- [WHAT IS NEEDED] Every record must appear in your reply exactly as written.
*** EXERCISE MATERIALS Section Begins ***
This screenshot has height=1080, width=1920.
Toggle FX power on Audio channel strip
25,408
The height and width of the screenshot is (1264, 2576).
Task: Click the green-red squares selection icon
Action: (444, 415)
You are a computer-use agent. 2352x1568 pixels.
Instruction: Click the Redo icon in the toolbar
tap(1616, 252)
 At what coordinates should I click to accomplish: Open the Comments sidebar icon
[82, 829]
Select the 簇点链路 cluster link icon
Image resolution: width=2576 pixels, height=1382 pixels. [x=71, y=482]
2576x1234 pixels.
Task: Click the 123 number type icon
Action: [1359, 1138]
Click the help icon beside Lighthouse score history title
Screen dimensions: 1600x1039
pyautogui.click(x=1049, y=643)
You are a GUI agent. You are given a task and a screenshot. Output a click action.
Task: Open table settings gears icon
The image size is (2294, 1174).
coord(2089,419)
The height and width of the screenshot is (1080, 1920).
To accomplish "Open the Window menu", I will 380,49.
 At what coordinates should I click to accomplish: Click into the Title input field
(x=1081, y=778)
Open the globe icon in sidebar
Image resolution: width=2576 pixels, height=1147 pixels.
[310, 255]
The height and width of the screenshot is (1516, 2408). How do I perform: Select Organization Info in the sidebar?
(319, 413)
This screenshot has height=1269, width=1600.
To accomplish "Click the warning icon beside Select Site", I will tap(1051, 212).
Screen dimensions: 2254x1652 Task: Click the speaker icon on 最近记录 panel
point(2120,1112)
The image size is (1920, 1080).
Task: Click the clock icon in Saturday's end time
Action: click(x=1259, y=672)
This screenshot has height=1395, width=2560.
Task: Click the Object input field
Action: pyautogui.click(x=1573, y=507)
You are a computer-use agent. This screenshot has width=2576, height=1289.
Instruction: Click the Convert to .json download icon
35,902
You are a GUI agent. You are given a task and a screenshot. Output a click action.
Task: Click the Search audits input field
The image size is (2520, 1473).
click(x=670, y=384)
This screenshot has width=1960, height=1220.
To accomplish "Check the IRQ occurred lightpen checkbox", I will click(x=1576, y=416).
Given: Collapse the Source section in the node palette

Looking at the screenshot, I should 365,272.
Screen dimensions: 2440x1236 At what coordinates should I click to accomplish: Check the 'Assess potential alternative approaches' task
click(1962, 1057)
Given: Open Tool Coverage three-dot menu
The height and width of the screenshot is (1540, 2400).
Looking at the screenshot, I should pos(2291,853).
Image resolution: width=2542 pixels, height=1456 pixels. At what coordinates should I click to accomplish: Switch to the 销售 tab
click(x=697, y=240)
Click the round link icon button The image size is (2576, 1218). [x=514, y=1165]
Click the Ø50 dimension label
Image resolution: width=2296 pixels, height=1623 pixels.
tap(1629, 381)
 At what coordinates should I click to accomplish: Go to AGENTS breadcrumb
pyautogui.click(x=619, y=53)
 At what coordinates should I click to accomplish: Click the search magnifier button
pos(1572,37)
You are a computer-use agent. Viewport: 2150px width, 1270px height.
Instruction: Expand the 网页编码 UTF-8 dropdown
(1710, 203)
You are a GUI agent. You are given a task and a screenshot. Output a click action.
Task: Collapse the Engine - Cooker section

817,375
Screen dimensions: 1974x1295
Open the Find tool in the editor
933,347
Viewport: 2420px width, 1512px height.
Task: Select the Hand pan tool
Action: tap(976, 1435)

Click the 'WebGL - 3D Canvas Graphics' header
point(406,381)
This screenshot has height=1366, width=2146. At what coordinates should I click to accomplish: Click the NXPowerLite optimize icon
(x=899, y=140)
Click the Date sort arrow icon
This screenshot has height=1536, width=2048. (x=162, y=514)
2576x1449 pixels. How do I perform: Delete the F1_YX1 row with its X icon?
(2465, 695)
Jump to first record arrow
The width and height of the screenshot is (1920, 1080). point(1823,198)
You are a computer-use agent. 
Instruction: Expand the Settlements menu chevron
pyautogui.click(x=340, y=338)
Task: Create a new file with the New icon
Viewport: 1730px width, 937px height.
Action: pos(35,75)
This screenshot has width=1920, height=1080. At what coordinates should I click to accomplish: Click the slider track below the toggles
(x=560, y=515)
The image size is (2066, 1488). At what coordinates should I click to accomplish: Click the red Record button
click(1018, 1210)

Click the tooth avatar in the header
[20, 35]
*** EXERCISE MATERIALS Section Ends ***
- [RESULT FOR THIS TASK]
This screenshot has height=1080, width=1920.
Toggle FX power on Audio channel strip
25,408
The height and width of the screenshot is (1264, 2576).
Task: Click the green-red squares selection icon
Action: (444, 415)
You are a computer-use agent. 2352x1568 pixels.
Instruction: Click the Redo icon in the toolbar
tap(1616, 252)
 At what coordinates should I click to accomplish: Open the Comments sidebar icon
[82, 829]
Select the 簇点链路 cluster link icon
Image resolution: width=2576 pixels, height=1382 pixels. [x=71, y=482]
2576x1234 pixels.
Task: Click the 123 number type icon
Action: [1359, 1138]
Click the help icon beside Lighthouse score history title
Screen dimensions: 1600x1039
pyautogui.click(x=1049, y=643)
You are a GUI agent. You are given a task and a screenshot. Output a click action.
Task: Open table settings gears icon
The image size is (2294, 1174).
coord(2089,419)
The height and width of the screenshot is (1080, 1920).
To accomplish "Open the Window menu", I will 380,49.
 At what coordinates should I click to accomplish: Click into the Title input field
(x=1081, y=778)
Open the globe icon in sidebar
Image resolution: width=2576 pixels, height=1147 pixels.
[310, 255]
The height and width of the screenshot is (1516, 2408). How do I perform: Select Organization Info in the sidebar?
(319, 413)
This screenshot has height=1269, width=1600.
To accomplish "Click the warning icon beside Select Site", I will tap(1051, 212).
Screen dimensions: 2254x1652 Task: Click the speaker icon on 最近记录 panel
point(2120,1112)
The image size is (1920, 1080).
Task: Click the clock icon in Saturday's end time
Action: click(x=1259, y=672)
This screenshot has height=1395, width=2560.
Task: Click the Object input field
Action: pyautogui.click(x=1573, y=507)
You are a computer-use agent. This screenshot has width=2576, height=1289.
Instruction: Click the Convert to .json download icon
35,902
You are a GUI agent. You are given a task and a screenshot. Output a click action.
Task: Click the Search audits input field
The image size is (2520, 1473).
click(x=670, y=384)
This screenshot has width=1960, height=1220.
To accomplish "Check the IRQ occurred lightpen checkbox", I will click(x=1576, y=416).
Given: Collapse the Source section in the node palette

Looking at the screenshot, I should 365,272.
Screen dimensions: 2440x1236 At what coordinates should I click to accomplish: Check the 'Assess potential alternative approaches' task
click(1962, 1057)
Given: Open Tool Coverage three-dot menu
The height and width of the screenshot is (1540, 2400).
Looking at the screenshot, I should pos(2291,853).
Image resolution: width=2542 pixels, height=1456 pixels. At what coordinates should I click to accomplish: Switch to the 销售 tab
click(x=697, y=240)
Click the round link icon button The image size is (2576, 1218). [x=514, y=1165]
Click the Ø50 dimension label
Image resolution: width=2296 pixels, height=1623 pixels.
tap(1629, 381)
 At what coordinates should I click to accomplish: Go to AGENTS breadcrumb
pyautogui.click(x=619, y=53)
 At what coordinates should I click to accomplish: Click the search magnifier button
pos(1572,37)
You are a computer-use agent. Viewport: 2150px width, 1270px height.
Instruction: Expand the 网页编码 UTF-8 dropdown
(1710, 203)
You are a GUI agent. You are given a task and a screenshot. Output a click action.
Task: Collapse the Engine - Cooker section

817,375
Screen dimensions: 1974x1295
Open the Find tool in the editor
933,347
Viewport: 2420px width, 1512px height.
Task: Select the Hand pan tool
Action: tap(976, 1435)

Click the 'WebGL - 3D Canvas Graphics' header
point(406,381)
This screenshot has height=1366, width=2146. At what coordinates should I click to accomplish: Click the NXPowerLite optimize icon
(x=899, y=140)
Click the Date sort arrow icon
This screenshot has height=1536, width=2048. (x=162, y=514)
2576x1449 pixels. How do I perform: Delete the F1_YX1 row with its X icon?
(2465, 695)
Jump to first record arrow
The width and height of the screenshot is (1920, 1080). point(1823,198)
You are a computer-use agent. 
Instruction: Expand the Settlements menu chevron
pyautogui.click(x=340, y=338)
Task: Create a new file with the New icon
Viewport: 1730px width, 937px height.
Action: pos(35,75)
This screenshot has width=1920, height=1080. At what coordinates should I click to accomplish: Click the slider track below the toggles
(x=560, y=515)
The image size is (2066, 1488). At what coordinates should I click to accomplish: Click the red Record button
click(1018, 1210)

Click the tooth avatar in the header
[20, 35]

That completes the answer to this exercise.